What is asked:
Reproduce the records from the line containing "Where should I click to: Click the BOOT" through the line containing "click(73, 153)", copying each line exactly.
══ Data for the task ══
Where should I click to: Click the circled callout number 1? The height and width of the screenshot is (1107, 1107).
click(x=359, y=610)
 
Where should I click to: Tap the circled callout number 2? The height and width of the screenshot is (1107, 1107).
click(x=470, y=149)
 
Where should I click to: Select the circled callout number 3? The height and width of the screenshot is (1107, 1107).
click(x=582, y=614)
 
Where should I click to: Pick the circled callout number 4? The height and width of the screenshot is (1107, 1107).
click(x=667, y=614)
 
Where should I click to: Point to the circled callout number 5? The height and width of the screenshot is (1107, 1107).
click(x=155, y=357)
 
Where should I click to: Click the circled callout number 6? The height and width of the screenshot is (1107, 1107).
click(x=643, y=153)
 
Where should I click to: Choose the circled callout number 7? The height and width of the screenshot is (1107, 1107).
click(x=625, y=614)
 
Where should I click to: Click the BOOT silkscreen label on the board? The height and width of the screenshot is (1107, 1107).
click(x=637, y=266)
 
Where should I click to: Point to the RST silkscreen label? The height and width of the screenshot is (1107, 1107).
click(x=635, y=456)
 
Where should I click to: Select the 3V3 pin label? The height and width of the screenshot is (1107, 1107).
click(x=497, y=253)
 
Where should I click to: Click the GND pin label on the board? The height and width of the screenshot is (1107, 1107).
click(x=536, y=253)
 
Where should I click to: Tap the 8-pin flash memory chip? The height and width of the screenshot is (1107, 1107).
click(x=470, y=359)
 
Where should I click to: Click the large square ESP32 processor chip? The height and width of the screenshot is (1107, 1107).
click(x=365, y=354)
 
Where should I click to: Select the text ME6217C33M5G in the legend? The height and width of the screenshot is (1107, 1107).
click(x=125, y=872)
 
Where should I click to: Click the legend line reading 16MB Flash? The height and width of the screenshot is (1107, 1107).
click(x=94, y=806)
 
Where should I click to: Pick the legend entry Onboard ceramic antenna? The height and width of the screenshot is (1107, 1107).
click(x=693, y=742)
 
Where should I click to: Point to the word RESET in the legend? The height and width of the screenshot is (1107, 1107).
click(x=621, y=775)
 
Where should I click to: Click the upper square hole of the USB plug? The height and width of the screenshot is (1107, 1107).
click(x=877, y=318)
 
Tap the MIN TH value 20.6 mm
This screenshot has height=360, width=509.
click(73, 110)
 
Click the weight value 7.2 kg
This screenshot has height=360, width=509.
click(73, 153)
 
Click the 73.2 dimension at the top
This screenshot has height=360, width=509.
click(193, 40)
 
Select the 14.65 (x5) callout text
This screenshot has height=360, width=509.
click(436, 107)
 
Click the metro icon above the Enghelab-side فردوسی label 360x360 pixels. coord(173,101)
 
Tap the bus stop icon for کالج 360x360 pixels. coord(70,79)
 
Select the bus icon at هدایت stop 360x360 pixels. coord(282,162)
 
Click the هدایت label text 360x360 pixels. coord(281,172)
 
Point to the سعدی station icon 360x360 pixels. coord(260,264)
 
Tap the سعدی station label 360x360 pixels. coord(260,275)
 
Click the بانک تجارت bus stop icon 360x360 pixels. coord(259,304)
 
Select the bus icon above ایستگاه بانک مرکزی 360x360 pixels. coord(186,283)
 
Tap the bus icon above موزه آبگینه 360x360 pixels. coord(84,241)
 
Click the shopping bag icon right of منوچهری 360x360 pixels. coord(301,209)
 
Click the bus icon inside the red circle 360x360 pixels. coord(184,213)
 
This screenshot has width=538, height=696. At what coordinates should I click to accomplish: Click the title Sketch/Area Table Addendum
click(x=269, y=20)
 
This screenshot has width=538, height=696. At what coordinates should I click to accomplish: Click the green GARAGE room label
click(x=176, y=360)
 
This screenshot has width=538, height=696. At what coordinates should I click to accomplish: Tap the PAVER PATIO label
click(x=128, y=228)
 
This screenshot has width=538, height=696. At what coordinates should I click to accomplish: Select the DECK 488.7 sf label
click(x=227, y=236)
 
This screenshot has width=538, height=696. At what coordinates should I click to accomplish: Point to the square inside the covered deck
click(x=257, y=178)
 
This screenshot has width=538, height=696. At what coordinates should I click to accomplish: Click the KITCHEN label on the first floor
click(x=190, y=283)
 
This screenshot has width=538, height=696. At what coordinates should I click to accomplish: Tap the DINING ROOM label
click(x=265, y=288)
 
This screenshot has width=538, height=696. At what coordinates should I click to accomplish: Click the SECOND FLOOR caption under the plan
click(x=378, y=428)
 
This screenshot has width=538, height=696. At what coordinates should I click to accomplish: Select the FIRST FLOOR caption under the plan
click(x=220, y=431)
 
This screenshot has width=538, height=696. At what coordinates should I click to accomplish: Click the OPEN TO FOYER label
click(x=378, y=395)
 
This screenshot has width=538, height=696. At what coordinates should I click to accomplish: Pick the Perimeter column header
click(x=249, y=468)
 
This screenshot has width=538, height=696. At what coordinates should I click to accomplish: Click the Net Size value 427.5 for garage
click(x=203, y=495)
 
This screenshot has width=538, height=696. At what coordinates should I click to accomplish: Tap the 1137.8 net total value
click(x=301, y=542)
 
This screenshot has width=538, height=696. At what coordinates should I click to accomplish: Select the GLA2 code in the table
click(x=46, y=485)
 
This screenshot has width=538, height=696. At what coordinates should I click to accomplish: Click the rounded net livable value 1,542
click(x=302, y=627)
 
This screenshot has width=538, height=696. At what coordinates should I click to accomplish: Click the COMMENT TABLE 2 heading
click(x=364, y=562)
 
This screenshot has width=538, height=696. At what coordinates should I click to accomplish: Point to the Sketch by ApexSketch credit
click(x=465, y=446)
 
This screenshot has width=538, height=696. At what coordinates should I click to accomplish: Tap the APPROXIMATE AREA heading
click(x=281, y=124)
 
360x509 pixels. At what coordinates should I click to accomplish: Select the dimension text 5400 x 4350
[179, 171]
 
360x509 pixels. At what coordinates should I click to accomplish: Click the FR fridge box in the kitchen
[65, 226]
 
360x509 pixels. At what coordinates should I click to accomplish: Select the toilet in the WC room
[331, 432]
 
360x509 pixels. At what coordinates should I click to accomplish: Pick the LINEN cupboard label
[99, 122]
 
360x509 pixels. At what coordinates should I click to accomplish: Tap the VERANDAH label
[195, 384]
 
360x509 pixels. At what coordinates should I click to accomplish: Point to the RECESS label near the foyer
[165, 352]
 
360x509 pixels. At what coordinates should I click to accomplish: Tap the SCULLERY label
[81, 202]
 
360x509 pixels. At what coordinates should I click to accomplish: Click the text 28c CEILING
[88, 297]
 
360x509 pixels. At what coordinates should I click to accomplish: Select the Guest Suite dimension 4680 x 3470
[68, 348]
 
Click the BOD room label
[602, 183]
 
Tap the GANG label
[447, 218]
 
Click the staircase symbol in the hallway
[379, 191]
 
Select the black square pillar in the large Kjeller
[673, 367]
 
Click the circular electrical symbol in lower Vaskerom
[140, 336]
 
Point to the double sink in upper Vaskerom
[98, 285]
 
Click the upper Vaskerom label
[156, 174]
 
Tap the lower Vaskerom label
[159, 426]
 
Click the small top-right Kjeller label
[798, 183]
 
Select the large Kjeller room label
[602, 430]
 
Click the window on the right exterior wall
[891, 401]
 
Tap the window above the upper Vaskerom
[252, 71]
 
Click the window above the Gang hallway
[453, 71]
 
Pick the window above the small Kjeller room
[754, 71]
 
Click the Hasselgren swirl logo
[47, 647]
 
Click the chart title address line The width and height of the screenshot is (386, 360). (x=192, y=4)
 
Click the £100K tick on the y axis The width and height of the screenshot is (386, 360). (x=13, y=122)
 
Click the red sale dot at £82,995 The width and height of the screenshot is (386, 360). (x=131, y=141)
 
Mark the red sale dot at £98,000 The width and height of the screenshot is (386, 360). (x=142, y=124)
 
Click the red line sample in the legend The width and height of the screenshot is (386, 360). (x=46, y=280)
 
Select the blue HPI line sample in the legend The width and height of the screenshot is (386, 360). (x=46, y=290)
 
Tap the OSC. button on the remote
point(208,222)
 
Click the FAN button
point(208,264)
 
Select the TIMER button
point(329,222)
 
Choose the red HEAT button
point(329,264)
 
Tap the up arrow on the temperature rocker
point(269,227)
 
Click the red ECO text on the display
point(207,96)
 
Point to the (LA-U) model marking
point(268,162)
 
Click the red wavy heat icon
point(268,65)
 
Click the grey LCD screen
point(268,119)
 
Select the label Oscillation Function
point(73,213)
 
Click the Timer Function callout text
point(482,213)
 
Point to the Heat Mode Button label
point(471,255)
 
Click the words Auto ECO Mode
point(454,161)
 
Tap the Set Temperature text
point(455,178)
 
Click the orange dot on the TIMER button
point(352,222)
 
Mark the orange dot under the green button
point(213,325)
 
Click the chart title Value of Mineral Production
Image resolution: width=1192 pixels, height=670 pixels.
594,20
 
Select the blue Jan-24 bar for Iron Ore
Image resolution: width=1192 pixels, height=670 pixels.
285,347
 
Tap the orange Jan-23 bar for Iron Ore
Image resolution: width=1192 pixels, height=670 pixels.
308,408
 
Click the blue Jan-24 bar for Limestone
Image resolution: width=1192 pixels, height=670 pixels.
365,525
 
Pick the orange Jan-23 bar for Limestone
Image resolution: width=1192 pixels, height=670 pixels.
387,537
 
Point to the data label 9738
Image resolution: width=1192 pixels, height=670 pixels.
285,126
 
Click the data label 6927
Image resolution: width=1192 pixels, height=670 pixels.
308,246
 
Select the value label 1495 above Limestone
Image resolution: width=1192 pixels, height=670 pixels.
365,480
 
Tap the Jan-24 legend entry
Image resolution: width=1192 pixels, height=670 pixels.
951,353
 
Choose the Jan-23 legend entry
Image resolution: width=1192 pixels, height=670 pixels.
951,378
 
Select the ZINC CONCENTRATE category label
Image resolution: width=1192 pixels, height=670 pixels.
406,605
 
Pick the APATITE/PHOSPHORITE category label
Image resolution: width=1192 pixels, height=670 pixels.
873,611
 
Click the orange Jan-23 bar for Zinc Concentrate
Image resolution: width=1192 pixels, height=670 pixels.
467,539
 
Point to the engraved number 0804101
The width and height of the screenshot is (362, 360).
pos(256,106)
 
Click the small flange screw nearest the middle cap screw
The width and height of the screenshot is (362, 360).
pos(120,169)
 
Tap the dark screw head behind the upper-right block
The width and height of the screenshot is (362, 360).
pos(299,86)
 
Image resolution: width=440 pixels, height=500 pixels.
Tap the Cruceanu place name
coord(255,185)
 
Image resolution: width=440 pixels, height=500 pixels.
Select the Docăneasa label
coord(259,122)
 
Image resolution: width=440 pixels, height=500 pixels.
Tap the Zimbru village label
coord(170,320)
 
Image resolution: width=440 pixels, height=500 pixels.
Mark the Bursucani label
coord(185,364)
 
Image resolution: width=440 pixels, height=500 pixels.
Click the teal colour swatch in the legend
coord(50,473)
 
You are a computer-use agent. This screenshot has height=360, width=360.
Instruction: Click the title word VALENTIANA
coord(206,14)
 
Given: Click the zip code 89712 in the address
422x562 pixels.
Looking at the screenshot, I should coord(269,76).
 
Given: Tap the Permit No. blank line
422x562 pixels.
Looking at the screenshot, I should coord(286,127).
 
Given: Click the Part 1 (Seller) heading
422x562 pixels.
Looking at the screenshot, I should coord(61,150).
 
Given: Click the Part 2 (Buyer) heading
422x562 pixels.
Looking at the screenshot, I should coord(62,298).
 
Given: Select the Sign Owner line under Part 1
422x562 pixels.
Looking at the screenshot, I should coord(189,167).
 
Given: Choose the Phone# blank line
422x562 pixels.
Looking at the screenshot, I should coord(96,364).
═══
Task output:
Where should I click to: Click the BOOT silkscreen label on the board? The height and width of the screenshot is (1107, 1107).
click(x=637, y=266)
 
Where should I click to: Point to the RST silkscreen label? The height and width of the screenshot is (1107, 1107).
click(x=635, y=456)
 
Where should I click to: Select the 3V3 pin label? The height and width of the screenshot is (1107, 1107).
click(x=497, y=253)
 
Where should I click to: Click the GND pin label on the board? The height and width of the screenshot is (1107, 1107).
click(x=536, y=253)
 
Where should I click to: Tap the 8-pin flash memory chip? The height and width of the screenshot is (1107, 1107).
click(x=470, y=359)
 
Where should I click to: Click the large square ESP32 processor chip? The height and width of the screenshot is (1107, 1107).
click(x=365, y=354)
 
Where should I click to: Select the text ME6217C33M5G in the legend? The height and width of the screenshot is (1107, 1107).
click(x=125, y=872)
 
Where should I click to: Click the legend line reading 16MB Flash? The height and width of the screenshot is (1107, 1107).
click(x=94, y=806)
 
Where should I click to: Pick the legend entry Onboard ceramic antenna? The height and width of the screenshot is (1107, 1107).
click(x=693, y=742)
 
Where should I click to: Point to the word RESET in the legend? The height and width of the screenshot is (1107, 1107).
click(x=621, y=775)
 
Where should I click to: Click the upper square hole of the USB plug? The height and width of the screenshot is (1107, 1107).
click(x=877, y=318)
 
Tap the MIN TH value 20.6 mm
This screenshot has height=360, width=509.
click(73, 110)
 
Click the weight value 7.2 kg
This screenshot has height=360, width=509.
click(73, 153)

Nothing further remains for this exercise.